Smoothing Techniques

In this blog you will be learning about two most commonly used smoothing techniques that are used in NLP for probability distribution.This is used in reducing of canceling the effect due to random variation.

Good-Turing Smoothing :

Intution:

We use the count of things we have seen once to estimate the count of things we have never seen.

Idea:

The idea is to reallocate the probability mass of n-grams that occur r+1 times in the training data to the n-grams that occur r-times.
In particular, reallocate the probability mass of n-grams that were seen once to n-grams that were never seen.
for each count c, an adjusted count \(c^* \) (Effective count) is computed as :
\(c^* = \dfrac{ {(c+1)} \times Nc} {N_{c+1}}\)

Where \(Nc\) is number of n-grams seen exactly c times.


Kneser-Ney Smoothing :

Intution:

Given words , We’ll see what other words it comes with.
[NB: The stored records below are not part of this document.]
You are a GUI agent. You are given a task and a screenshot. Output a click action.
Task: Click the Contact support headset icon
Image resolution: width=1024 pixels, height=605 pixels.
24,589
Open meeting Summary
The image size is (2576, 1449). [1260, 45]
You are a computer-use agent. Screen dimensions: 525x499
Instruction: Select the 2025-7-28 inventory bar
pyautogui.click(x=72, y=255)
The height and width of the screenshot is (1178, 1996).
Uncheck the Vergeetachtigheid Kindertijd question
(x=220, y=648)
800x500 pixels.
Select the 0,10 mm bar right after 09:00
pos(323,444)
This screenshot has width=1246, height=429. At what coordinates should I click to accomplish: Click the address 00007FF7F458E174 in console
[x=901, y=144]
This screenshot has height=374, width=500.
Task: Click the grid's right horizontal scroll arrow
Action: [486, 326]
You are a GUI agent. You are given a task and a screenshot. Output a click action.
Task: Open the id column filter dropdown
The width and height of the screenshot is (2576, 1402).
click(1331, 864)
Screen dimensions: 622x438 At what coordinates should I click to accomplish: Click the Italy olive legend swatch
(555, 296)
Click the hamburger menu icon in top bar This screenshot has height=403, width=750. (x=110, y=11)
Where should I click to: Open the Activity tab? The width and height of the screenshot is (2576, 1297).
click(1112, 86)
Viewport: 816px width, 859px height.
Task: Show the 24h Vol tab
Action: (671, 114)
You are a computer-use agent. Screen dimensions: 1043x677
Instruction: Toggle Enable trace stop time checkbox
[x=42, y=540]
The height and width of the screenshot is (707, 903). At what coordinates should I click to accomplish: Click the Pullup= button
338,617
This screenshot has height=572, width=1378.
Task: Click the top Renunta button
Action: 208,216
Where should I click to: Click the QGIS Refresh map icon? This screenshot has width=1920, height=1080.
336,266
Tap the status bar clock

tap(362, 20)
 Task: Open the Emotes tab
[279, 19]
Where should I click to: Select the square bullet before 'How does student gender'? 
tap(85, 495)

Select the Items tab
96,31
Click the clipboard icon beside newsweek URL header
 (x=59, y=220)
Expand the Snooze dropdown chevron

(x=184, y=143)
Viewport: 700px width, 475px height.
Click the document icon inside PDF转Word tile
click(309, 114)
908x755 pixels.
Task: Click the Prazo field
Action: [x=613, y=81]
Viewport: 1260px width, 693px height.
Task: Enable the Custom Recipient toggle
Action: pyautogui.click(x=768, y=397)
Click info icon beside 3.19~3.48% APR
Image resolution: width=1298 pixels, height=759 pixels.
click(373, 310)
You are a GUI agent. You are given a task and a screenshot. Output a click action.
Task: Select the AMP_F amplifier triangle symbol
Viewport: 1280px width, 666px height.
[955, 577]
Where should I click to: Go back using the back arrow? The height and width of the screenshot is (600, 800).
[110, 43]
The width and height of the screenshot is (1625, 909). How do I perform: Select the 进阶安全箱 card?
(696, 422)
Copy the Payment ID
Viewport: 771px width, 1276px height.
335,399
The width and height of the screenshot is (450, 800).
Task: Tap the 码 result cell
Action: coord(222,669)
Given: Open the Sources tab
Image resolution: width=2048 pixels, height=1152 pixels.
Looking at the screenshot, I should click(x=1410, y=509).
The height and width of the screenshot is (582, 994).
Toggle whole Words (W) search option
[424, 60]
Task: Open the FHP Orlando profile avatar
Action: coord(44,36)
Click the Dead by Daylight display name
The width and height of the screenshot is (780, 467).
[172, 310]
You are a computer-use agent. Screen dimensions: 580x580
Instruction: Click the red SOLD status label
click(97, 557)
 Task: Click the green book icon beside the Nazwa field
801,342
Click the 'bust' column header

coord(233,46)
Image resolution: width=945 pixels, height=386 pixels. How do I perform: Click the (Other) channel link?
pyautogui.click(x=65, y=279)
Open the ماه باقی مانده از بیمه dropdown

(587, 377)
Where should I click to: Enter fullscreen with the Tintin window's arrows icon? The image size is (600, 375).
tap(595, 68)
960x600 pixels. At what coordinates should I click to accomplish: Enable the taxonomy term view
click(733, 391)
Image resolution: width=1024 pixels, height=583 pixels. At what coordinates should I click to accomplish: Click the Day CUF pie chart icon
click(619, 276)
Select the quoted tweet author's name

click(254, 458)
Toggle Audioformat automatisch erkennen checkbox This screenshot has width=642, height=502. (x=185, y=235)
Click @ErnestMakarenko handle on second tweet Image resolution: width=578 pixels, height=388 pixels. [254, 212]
It is used for the better estimate for probabilities of lower-order unigrams!
\(P_{continuation}(w)\) : “ How likely is word w to appear as the novel continuation “

Here we have,
\( P_{continuation} \propto |{ w_{i-1}: c(w_{i-1},w)>0}|\)

After Normalization we get,
\(P_{continuation}w(i) = \dfrac{ |{w\_{i-1} : c(w\_{i-1},w)>0}|} {|(w\_{j-1},w\_j):(w\_{j-1},w\_j)>0|}\)

therefore , we derive at Kneser-Ney smoothing:
\(P_{KN}(w\_i | w\_{i-1}) = \frac{ max(c(w\_{i-1},w\_i)-d,0)} {c(w\_{i-1})}+\Lambda(w\_{i-1}P\_{continutaion}(w\_i))\)

where \(\Lambda\) is normalizing constant and 0<d<1.